Extrait du texte =

Justement, je ne trouve pour ma part de sentiment d'urgence dans aucun de ces exemples… On dit seulement qu'il faut commencer à s'inquiéter, que le moment est venu de faire ceci ou cela, mais pas que c'est pressant. Même dans le premier exemple, on dit qu'il faut commencer à *songer* à remettre de l'essence, pas qu'il faut en remettre immédiatement.



> Il est temps : c'est urgent


C'est votre interprétation et vous semblez – pour l'instant en tout cas – être le seul à la partager. (Vous n'avez donc plus qu'une demi-opinion… ) En tout cas, il ne faudrait pas que les apprenants du français s'imaginent qu'il y a forcément de l'urgence lorsque l'on dit _il est temps_.


----------



## Bezoard

Peu de monde s'est exprimé ; difficile de savoir. Mais j'en tire la conclusion provisoire qui pourra être utile aux apprenants du français que s'ils entendent "Il est temps de partir" du côté de chez moi, ils ont intérêt à se dépêcher, alors que la même chose dite du côté de chez vous signifie qu'il n'y a aucune urgence, qu'il n'y a pas le feu au lac !


----------



## JClaudeK

Maître Capello said:


> il ne faudrait pas que les apprenants du français s'imaginent qu'il y a forcément de l'urgence lorsque l'on dit _il est temps_.



Pour résumer mon point de vue, je dirais:
il est temps de faire qc. => il faut faire qc. / il est nécessaire de faire qc. dans un avenir proche
il est grand temps de faire qc. => il faut faire qc. le plus vite possible
il est l'heure de/ c'est l'heure de => le moment est venu de faire qc.

Énoncé du problème =
Citez mot pour mot le passage de la discussion sur le sens de « il est temps » qui commence par « Justement, je ne » et se poursuit jusqu'à « en remettre immédiatement. ».

Données sources =
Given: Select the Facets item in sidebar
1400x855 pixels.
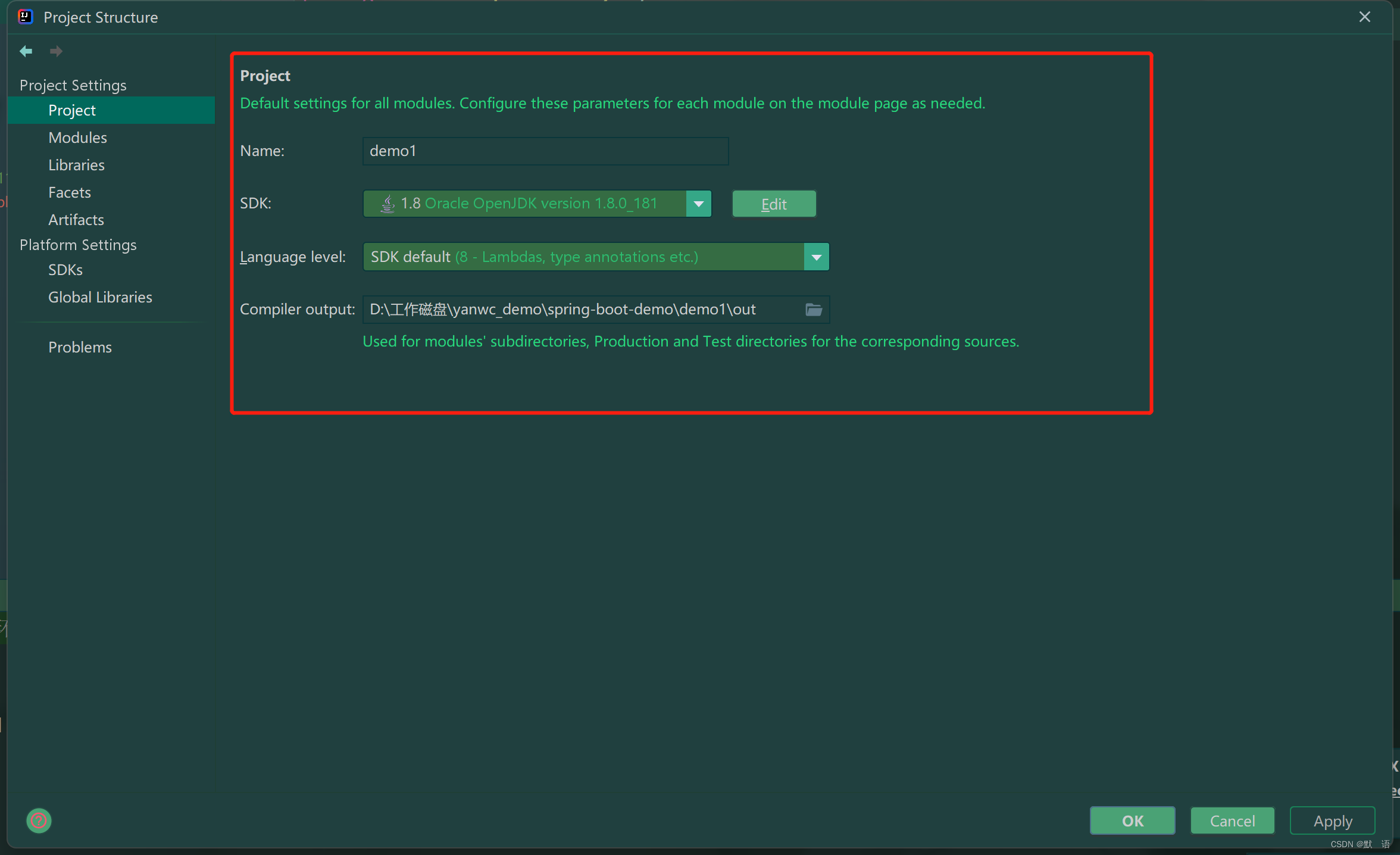Looking at the screenshot, I should tap(68, 192).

Réponse attendue =
Justement, je ne trouve pour ma part de sentiment d'urgence dans aucun de ces exemples… On dit seulement qu'il faut commencer à s'inquiéter, que le moment est venu de faire ceci ou cela, mais pas que c'est pressant. Même dans le premier exemple, on dit qu'il faut commencer à *songer* à remettre de l'essence, pas qu'il faut en remettre immédiatement.